[Collected data]
** Begin **

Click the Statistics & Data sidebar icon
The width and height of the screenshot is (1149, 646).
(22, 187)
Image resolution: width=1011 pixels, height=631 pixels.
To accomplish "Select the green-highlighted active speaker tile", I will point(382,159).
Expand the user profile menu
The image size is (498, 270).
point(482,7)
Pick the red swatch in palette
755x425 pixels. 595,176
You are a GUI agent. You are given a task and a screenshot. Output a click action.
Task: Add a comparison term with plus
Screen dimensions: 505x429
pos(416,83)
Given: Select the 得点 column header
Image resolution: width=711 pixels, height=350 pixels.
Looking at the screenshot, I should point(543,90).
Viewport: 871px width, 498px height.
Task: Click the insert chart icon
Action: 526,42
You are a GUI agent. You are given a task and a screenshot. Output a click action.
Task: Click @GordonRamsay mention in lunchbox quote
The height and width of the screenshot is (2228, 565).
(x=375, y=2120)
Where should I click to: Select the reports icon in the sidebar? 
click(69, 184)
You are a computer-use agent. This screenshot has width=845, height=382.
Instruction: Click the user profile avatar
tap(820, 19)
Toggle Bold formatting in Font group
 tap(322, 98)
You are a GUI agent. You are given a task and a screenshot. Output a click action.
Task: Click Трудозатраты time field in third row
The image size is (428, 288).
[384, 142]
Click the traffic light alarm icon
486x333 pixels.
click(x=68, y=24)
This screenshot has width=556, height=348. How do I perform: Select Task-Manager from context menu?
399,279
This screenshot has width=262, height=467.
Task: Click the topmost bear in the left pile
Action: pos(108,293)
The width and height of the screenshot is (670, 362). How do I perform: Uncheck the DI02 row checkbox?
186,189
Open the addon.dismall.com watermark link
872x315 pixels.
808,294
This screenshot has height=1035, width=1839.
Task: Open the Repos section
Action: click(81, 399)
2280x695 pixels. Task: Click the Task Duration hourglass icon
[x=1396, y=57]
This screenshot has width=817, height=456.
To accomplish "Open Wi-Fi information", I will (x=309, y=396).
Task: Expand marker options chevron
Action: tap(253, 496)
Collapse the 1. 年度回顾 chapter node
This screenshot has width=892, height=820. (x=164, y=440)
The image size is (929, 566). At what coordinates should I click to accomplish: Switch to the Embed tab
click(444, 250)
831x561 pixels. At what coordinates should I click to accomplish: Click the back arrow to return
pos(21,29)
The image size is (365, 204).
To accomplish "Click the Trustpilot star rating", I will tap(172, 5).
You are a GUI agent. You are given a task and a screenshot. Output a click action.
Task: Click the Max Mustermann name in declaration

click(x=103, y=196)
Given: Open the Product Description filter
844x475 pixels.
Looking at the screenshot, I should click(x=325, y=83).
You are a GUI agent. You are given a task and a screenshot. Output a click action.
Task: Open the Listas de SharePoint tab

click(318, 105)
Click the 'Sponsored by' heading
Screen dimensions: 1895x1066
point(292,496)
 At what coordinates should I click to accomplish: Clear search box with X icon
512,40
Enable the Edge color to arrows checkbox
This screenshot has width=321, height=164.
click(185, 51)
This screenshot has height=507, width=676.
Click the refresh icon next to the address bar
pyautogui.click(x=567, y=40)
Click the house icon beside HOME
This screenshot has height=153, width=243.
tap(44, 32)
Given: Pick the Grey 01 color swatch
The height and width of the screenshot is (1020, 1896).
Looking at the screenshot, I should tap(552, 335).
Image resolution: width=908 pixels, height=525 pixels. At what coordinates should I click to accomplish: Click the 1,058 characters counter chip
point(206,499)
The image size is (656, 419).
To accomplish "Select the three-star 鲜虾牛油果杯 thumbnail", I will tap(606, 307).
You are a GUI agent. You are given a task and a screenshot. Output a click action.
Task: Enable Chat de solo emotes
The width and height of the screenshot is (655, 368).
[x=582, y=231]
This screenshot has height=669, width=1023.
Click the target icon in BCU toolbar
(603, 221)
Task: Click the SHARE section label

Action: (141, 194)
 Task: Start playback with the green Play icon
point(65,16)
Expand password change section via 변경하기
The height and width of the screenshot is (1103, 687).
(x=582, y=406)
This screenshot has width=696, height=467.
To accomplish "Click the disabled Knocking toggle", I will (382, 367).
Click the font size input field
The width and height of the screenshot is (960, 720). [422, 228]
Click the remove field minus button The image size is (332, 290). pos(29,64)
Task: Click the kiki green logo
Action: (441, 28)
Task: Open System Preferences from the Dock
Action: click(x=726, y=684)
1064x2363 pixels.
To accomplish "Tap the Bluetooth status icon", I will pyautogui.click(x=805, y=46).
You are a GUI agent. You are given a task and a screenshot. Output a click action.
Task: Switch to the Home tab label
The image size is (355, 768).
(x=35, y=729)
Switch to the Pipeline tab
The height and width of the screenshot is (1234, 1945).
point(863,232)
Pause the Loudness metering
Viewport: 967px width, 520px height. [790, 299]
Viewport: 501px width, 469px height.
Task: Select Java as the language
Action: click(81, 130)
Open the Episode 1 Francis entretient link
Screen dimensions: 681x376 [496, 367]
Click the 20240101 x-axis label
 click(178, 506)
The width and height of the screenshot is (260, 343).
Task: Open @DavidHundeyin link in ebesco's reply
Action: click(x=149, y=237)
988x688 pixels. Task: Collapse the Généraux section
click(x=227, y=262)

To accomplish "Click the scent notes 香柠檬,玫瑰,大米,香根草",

** End **

Write out all the items above again, swapping "sidebar" for "side panel" and leaving everything else unchanged.

EXERCISE ANSWER —
Click the Statistics & Data side panel icon
The width and height of the screenshot is (1149, 646).
(22, 187)
Image resolution: width=1011 pixels, height=631 pixels.
To accomplish "Select the green-highlighted active speaker tile", I will point(382,159).
Expand the user profile menu
The image size is (498, 270).
point(482,7)
Pick the red swatch in palette
755x425 pixels. 595,176
You are a GUI agent. You are given a task and a screenshot. Output a click action.
Task: Add a comparison term with plus
Screen dimensions: 505x429
pos(416,83)
Given: Select the 得点 column header
Image resolution: width=711 pixels, height=350 pixels.
Looking at the screenshot, I should point(543,90).
Viewport: 871px width, 498px height.
Task: Click the insert chart icon
Action: 526,42
You are a GUI agent. You are given a task and a screenshot. Output a click action.
Task: Click @GordonRamsay mention in lunchbox quote
The height and width of the screenshot is (2228, 565).
(x=375, y=2120)
Where should I click to: Select the reports icon in the side panel? 
click(69, 184)
You are a computer-use agent. This screenshot has width=845, height=382.
Instruction: Click the user profile avatar
tap(820, 19)
Toggle Bold formatting in Font group
 tap(322, 98)
You are a GUI agent. You are given a task and a screenshot. Output a click action.
Task: Click Трудозатраты time field in third row
The image size is (428, 288).
[384, 142]
Click the traffic light alarm icon
486x333 pixels.
click(x=68, y=24)
This screenshot has width=556, height=348. How do I perform: Select Task-Manager from context menu?
399,279
This screenshot has width=262, height=467.
Task: Click the topmost bear in the left pile
Action: pos(108,293)
The width and height of the screenshot is (670, 362). How do I perform: Uncheck the DI02 row checkbox?
186,189
Open the addon.dismall.com watermark link
872x315 pixels.
808,294
This screenshot has height=1035, width=1839.
Task: Open the Repos section
Action: click(81, 399)
2280x695 pixels. Task: Click the Task Duration hourglass icon
[x=1396, y=57]
This screenshot has width=817, height=456.
To accomplish "Open Wi-Fi information", I will (x=309, y=396).
Task: Expand marker options chevron
Action: tap(253, 496)
Collapse the 1. 年度回顾 chapter node
This screenshot has width=892, height=820. (x=164, y=440)
The image size is (929, 566). At what coordinates should I click to accomplish: Switch to the Embed tab
click(444, 250)
831x561 pixels. At what coordinates should I click to accomplish: Click the back arrow to return
pos(21,29)
The image size is (365, 204).
To accomplish "Click the Trustpilot star rating", I will tap(172, 5).
You are a GUI agent. You are given a task and a screenshot. Output a click action.
Task: Click the Max Mustermann name in declaration

click(x=103, y=196)
Given: Open the Product Description filter
844x475 pixels.
Looking at the screenshot, I should click(x=325, y=83).
You are a GUI agent. You are given a task and a screenshot. Output a click action.
Task: Open the Listas de SharePoint tab

click(318, 105)
Click the 'Sponsored by' heading
Screen dimensions: 1895x1066
point(292,496)
 At what coordinates should I click to accomplish: Clear search box with X icon
512,40
Enable the Edge color to arrows checkbox
This screenshot has width=321, height=164.
click(185, 51)
This screenshot has height=507, width=676.
Click the refresh icon next to the address bar
pyautogui.click(x=567, y=40)
Click the house icon beside HOME
This screenshot has height=153, width=243.
tap(44, 32)
Given: Pick the Grey 01 color swatch
The height and width of the screenshot is (1020, 1896).
Looking at the screenshot, I should tap(552, 335).
Image resolution: width=908 pixels, height=525 pixels. At what coordinates should I click to accomplish: Click the 1,058 characters counter chip
point(206,499)
The image size is (656, 419).
To accomplish "Select the three-star 鲜虾牛油果杯 thumbnail", I will tap(606, 307).
You are a GUI agent. You are given a task and a screenshot. Output a click action.
Task: Enable Chat de solo emotes
The width and height of the screenshot is (655, 368).
[x=582, y=231]
This screenshot has height=669, width=1023.
Click the target icon in BCU toolbar
(603, 221)
Task: Click the SHARE section label

Action: (141, 194)
 Task: Start playback with the green Play icon
point(65,16)
Expand password change section via 변경하기
The height and width of the screenshot is (1103, 687).
(x=582, y=406)
This screenshot has width=696, height=467.
To accomplish "Click the disabled Knocking toggle", I will (382, 367).
Click the font size input field
The width and height of the screenshot is (960, 720). [422, 228]
Click the remove field minus button The image size is (332, 290). pos(29,64)
Task: Click the kiki green logo
Action: (441, 28)
Task: Open System Preferences from the Dock
Action: click(x=726, y=684)
1064x2363 pixels.
To accomplish "Tap the Bluetooth status icon", I will pyautogui.click(x=805, y=46).
You are a GUI agent. You are given a task and a screenshot. Output a click action.
Task: Switch to the Home tab label
The image size is (355, 768).
(x=35, y=729)
Switch to the Pipeline tab
The height and width of the screenshot is (1234, 1945).
point(863,232)
Pause the Loudness metering
Viewport: 967px width, 520px height. [790, 299]
Viewport: 501px width, 469px height.
Task: Select Java as the language
Action: click(81, 130)
Open the Episode 1 Francis entretient link
Screen dimensions: 681x376 [496, 367]
Click the 20240101 x-axis label
 click(178, 506)
The width and height of the screenshot is (260, 343).
Task: Open @DavidHundeyin link in ebesco's reply
Action: click(x=149, y=237)
988x688 pixels. Task: Collapse the Généraux section
click(x=227, y=262)

To accomplish "Click the scent notes 香柠檬,玫瑰,大米,香根草",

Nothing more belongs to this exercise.